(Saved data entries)

________________________________________

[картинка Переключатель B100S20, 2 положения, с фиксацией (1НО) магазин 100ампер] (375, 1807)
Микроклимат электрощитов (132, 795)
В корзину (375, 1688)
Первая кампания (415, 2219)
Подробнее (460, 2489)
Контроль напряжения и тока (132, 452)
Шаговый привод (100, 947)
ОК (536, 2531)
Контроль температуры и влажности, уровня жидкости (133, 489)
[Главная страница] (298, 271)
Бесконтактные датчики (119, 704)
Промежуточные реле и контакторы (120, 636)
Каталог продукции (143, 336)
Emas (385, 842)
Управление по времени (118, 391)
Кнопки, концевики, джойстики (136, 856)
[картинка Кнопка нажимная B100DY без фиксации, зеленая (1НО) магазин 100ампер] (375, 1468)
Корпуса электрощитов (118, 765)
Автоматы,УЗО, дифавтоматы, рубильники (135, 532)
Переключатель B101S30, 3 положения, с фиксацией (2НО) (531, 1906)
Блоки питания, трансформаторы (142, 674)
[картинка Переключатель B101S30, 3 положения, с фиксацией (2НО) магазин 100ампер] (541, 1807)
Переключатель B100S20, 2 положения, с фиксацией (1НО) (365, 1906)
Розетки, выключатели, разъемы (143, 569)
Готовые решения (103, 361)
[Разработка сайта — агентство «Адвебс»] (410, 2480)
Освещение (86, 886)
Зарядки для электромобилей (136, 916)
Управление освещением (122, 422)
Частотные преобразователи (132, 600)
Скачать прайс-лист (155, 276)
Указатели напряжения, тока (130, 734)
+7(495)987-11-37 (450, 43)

________________________________________

Reading through the preceding records, tally each line that holds the word "фиксацией" and give the tally by itself.

4